1. ## Rational equations?

Totally lost. ??

2. I assume you want to simplify this expression?

$\displaystyle \frac{3(x-7)}{(x+2)(2x-1)} \cdot \frac{4x^2 + 6x -4}{4x-28}$

Start off by factorising your polynomial expressions on the right:

$\displaystyle \frac{3(x-7)}{(x+2)(2x-1)} \cdot \frac{2(x+2)(2x-1)}{4(x-7)}$

Multiply the two fractions:

$\displaystyle \frac{6(x-7)(x+2)(2x-1)}{4(x+2)(2x-1)(x-7)}$

Cancel out factors in denominator and numerator:

$\displaystyle \frac{6}{4} = \frac{3}{2}$

3. Do some factoring on $\displaystyle \frac{4x^2+6x-4}{4x-28}= \frac{2(x^2+3x-2)}{4(x-7)}$

Now have a go at factoring the quadratic in the numerator.

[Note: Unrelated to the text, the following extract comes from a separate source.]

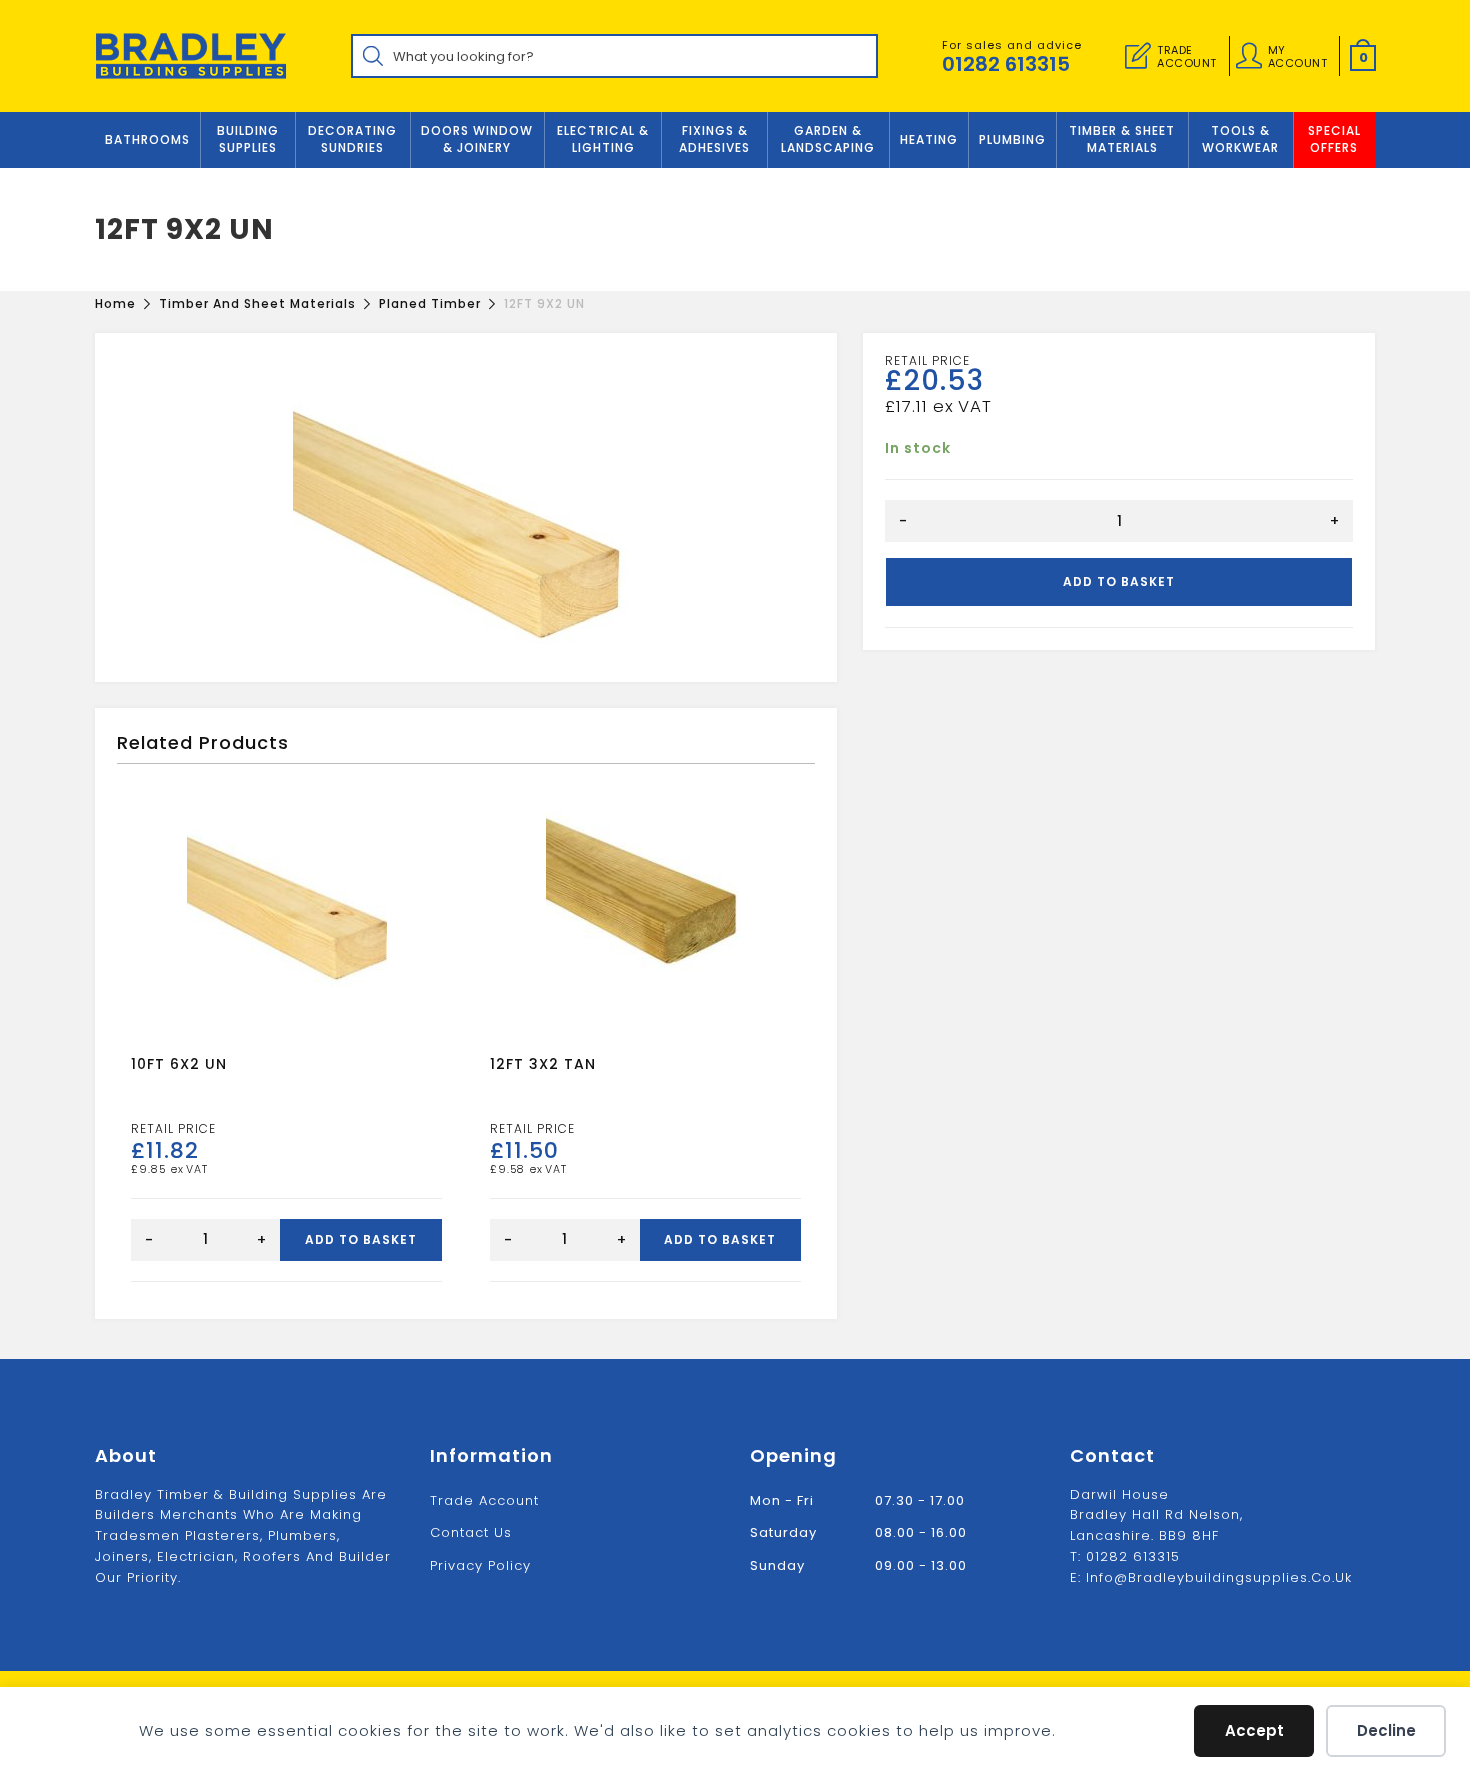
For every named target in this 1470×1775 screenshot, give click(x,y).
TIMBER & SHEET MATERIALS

4. Originally Posted by pickslides
Do some factoring on $\displaystyle \frac{4x^2+6x-4}{4x-28}= \frac{2(x^2+3x-2)}{4(x-7)}$

Now have a go at factoring the quadratic in the numerator.
$\displaystyle \frac{2(2x^2+3x-2)}{4(x-7)}$?

5. Originally Posted by rowe
$\displaystyle \frac{2(2x^2+3x-2)}{4(x-7)}$?
Twas careless of me.

6. Originally Posted by pickslides
Twas careless of me.
Sorry, I know you know- but since you highlighted a step my answer didn't, I didn't want our help seeker getting confused!